I looked up “seniors strength training” on google images, and the results illustrated my point pretty well:
Every body can benefit from strength training, but as you age, it becomes even more important, no matter your sex. Strength training as you age ken preserve muscle mass, bone density, independence, and vitality, according to the American Journal of Preventative Medicine. It can also help to prevent arthritis, type 2 diabetes, osteoporosis, and depression.
However, with increased age comes increased risk of injury and heart attack while exercise. But, when executed properly, the benefits of strength training are much more grand in nature (and more likely!) than the risks. That is where the idea of using light weights probably comes in. However heavy weights when performed correctly, have great benefits to older women.
This study examined the effects of strength training in 36 already aerobically active women over the age of 60. The subjects exercised 3 days per week, performing 3 sets of 7 strength exercises at 80% of their one rep max. After 24 weeks, the subjects incased their strength, decreased their fat mass, and increased their lean body mass. Additionally, not a single participant was injured!
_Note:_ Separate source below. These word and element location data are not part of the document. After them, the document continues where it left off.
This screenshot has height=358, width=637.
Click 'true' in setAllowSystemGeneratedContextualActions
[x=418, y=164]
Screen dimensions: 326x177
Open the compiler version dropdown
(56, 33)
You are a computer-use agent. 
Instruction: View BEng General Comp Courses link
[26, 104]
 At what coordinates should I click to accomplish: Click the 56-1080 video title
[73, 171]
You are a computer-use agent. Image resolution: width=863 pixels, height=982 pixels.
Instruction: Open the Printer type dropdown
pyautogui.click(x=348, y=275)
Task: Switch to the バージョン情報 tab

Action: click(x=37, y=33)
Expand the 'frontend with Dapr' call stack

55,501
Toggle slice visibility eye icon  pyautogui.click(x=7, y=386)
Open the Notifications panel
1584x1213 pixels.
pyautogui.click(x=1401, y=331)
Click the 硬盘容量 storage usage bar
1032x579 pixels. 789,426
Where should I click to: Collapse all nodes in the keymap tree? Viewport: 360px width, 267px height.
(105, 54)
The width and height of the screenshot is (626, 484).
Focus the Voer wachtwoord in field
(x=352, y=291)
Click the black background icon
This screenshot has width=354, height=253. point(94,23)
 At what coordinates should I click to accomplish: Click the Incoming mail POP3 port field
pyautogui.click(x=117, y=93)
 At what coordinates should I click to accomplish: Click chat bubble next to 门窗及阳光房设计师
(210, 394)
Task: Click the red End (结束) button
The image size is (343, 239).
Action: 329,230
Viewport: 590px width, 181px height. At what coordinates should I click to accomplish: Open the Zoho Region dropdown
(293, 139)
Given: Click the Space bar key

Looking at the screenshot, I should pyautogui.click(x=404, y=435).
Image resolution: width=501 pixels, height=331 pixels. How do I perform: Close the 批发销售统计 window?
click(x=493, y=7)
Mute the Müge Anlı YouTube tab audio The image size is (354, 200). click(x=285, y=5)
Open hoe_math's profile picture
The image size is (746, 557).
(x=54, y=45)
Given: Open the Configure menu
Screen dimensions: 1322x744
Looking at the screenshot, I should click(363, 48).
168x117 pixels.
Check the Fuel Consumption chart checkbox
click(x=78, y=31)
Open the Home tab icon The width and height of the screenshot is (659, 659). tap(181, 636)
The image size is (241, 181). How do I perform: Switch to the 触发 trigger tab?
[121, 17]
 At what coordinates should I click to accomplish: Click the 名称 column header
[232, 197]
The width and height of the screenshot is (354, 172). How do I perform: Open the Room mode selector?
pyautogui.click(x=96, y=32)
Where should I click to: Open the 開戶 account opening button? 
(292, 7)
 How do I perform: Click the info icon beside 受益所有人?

(If you are older and interested in starting weight training, it is best to seek the guidance of a fitness professional with additional training in senior’s fitness. They can provide you with the tools you need to stay safe in the gym.)
Heavy resistance training has many proven benefits. It helps to increase your strength, reduce cholesterol and triglycerides, reduce depressive symptoms, increase lean body mass and decrease fat mass, and so much more. I firmly believe that weight training is a very therapeutic, very cathartic exercise that has personally helped me through some pretty hard times. Everyone can benefit from strength training in one way or another, but the important thing to remember is that everyone can benefit from exercise, period. And, just like anything in life, too much of anything is bad for you.
The best thing you can do for yourself is find balance in your workouts. You don’t have to lift weights 6 days a week to be healthy, just like you don’t have to run 6 days a week to be happy. Try a combination of strength training, cardiovascular exercise, and maybe some interval training to help prevent injury and prevent boredom in the gym. The most important thing is that you’re active, and you’re enjoying it!